Review: Fifty Shades Freed by E. L. James

...read the review of the first book, Fifty Shades of Grey, click here*
or
...read the review of the second book, Fifty Shades Darker, click here*


Title: Fifty Shades Freed
Author: E. L. James
Publisher: Vintage Books by Random House
Year: 2012
Pages: 579
Language: English
Rate: 3


...an amazing journey of the dramatic couple to a new life together. So, after the silly contract for the BDSM sex life, both Ana and Christian ties the knot. 

The story opens up with the honeymoon drama, family matters  on pre-nuptial agreement near the wedding and, of course, the wedding itself. Not much different, the life after the wedding day is just another ups and downs for the two protagonists. Sex-sweet moments-disputes... again and again. 

Another thing that gets special concern is Ana's former boss whom she has replaced, Jack Hyde. What Christian has done to protect Ana from him emerges his hunger of revenge. Scenes of dangers comes up continuously and the newly husband keeps on using his power to keep his wife out of any unfortunate events. On the other side, becoming the wife of super rich man, Ana learns to lose her freedom a little by little, although she still tries to stand by her own from her overprotective Christian.

E. L. James seemed to try playing with the plot of the book to make it fun, covering the whole plain story from the beginning to the three forth of the book. Yet, compared to the first two novels, Fifty Shades Freed is more like on-going soap opera---boring characters' movements and tend to be emotionally static. 
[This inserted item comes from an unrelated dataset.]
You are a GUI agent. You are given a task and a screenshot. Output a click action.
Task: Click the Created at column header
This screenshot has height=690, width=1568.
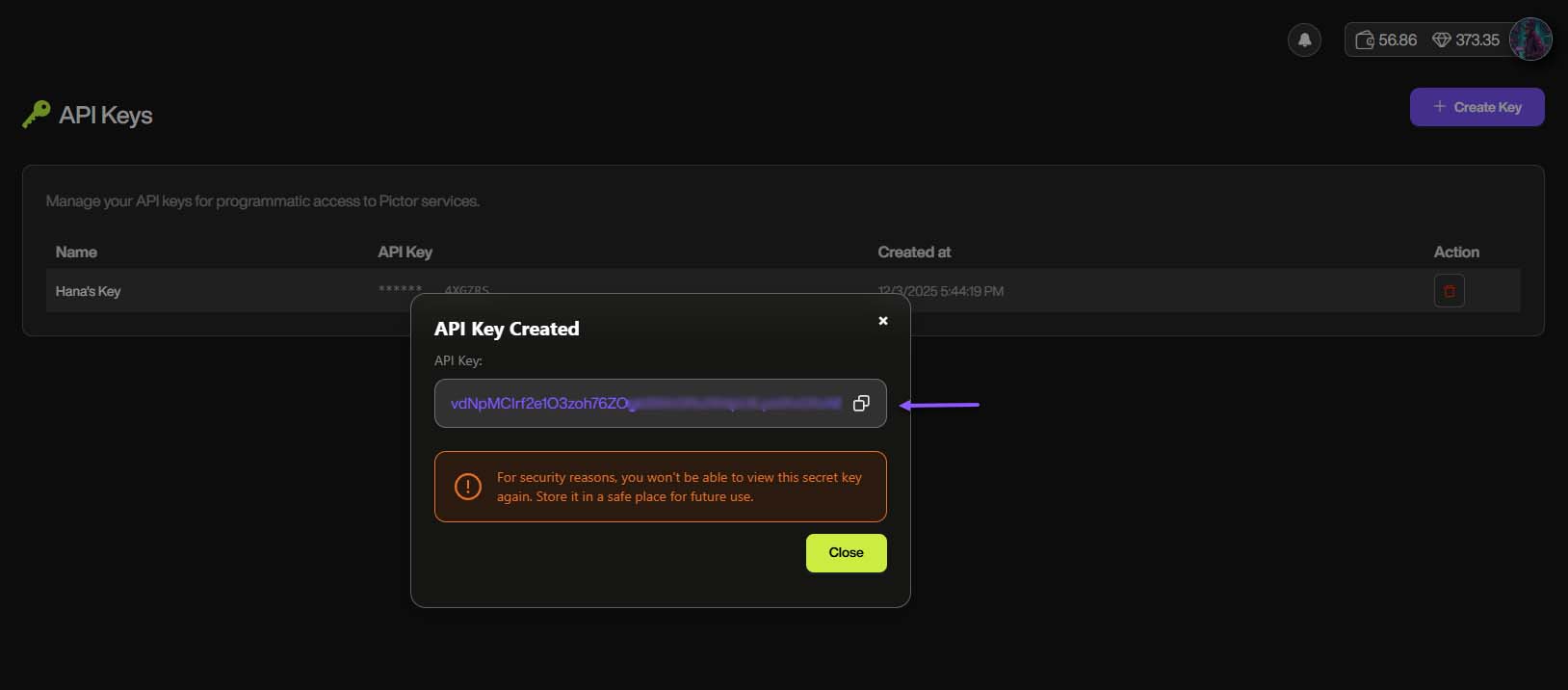pyautogui.click(x=913, y=252)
It also seems that Christian has less wild sex fantasies in the third book, yet the real root of the story is getting more in the surface. It's the last book of the trilogy, anyway. But what makes it important here is that from all the first books the readers might find it as Ana's story. Somehow, getting to the ending, it's all Christian's. In a way, you would be reminded of how Jamie Sullivan changed Landon Carter in Nicholas Sparks' A Walk to Remember. And at the end, you would find it more as naive romance story rather than erotica novel.

Fifty Shades Freed is just another fairy tale story without royal blooded characters. However, super rich and handsome man strengthens the idea, although the signs of the new century show the influence, mostly on Ana---a woman, wanting a career and rather fighter typical. 

Shortly, the trilogy feels more than just erotica romance, as the deep psychological exploration has become an attractive puzzle to shapes the main point of the story. Despite the low poetic description and too much explicit words, the trilogy has proposed the new paradigms of relationship and sexual fantasies.